Trump clearly hopes that his return to power marks the end of January 6 as a blight on his record. He even seems to view his reelection as validating his lies about his 2020 defeat. Smith’s report reads like an attempt to ensure that Trump, despite avoiding criminal conviction in the matter, will never be free of responsibility for causing a violent attack on Congress in an attempt to illegally retain power.
Even in a footnote explaining why he decided not to charge Trump with violating an anti-riot law or conspiring to impeded or injure an officer of the United States, Smith states: “The Office also had strong evidence that the violence that occurred on January 6 was foreseeable to Mr. Trump, that he caused it, and that he and his co-conspirators leveraged it to carry out their conspiracies.”
The report also suggests that Smith was eyeing criminal charges against some of the six co-conspirators mentioned, but not named, in Smith’s August 2023 indictment of Trump. “The Office’s investigation uncovered evidence that some individuals shared criminal culpability with Mr. Trump,” the document says. It also notes that the investigation found one of the conspirators “may have committed” unrelated crimes, which it referred to a US attorney’s office.

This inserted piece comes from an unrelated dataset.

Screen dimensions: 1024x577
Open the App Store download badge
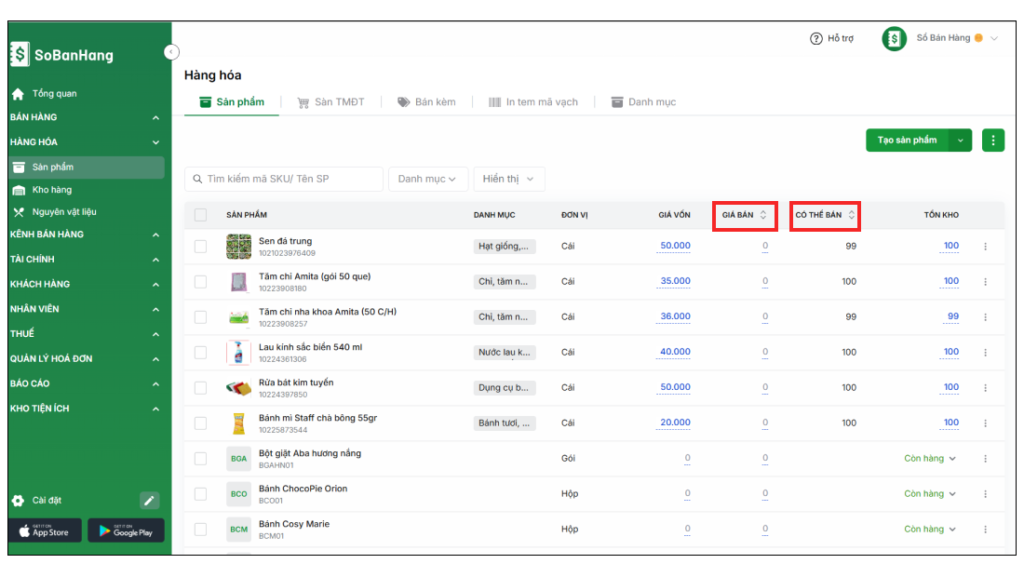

While not named by Smith, the alleged co-conspirators are identifiable. They include Rudy Giuliani, Mr. Trump’s former personal lawyer; Jeffrey Clark, a former Justice Department official; and former Trump lawyers John Eastman, Kenneth Chesebro, and Sidney Powell. Media reports have also identified Trump adviser Boris Epshteyn as another uncharged co-conspirator. All have denied wrongdoing in the case.
It’s not clear which of these individuals Smith considered charging or which he believes may have committed unrelated crimes. Smith wrote that his report “should not be read to allege that any particular person other than Mr. Trump committed a crime, nor should it be read to exonerate any particular person.”
Trump responded to the report in series of posts early Tuesday morning that called the findings “fake” and attacked Smith. “Jack is a lamebrain prosecutor who was unable to get his case tried before the Election, which I won in a landslide,” Trump wrote in one of his early morning posts. “THE VOTERS HAVE SPOKEN!!!”
It’s possible to argue that it’s unfair for Smith to insist he would have convicted Trump at trial, when he was unable to actually get either case before a jury. That complaint would be stronger if Trump had not worked so openly and aggressively to delay his trials until he could avoid them entirely by winning the election.
Still, Smith’s report, in asserting Trump’s guilt, highlights the epic failure by the federal justice system to resolve the issue of Trump’s criminal responsibility for subverting the 2020 election before the next one was held.
Critics can fault Attorney General Merrick Garland’s slow start on a high-level January 6 investigation, the partisan Supreme Court’s wish to create a presidential immunity doctrine that served Trump’s interests, or the ease with which rich defendants can slow cases. In any event, the system failed. The result is a tragedy for American politics.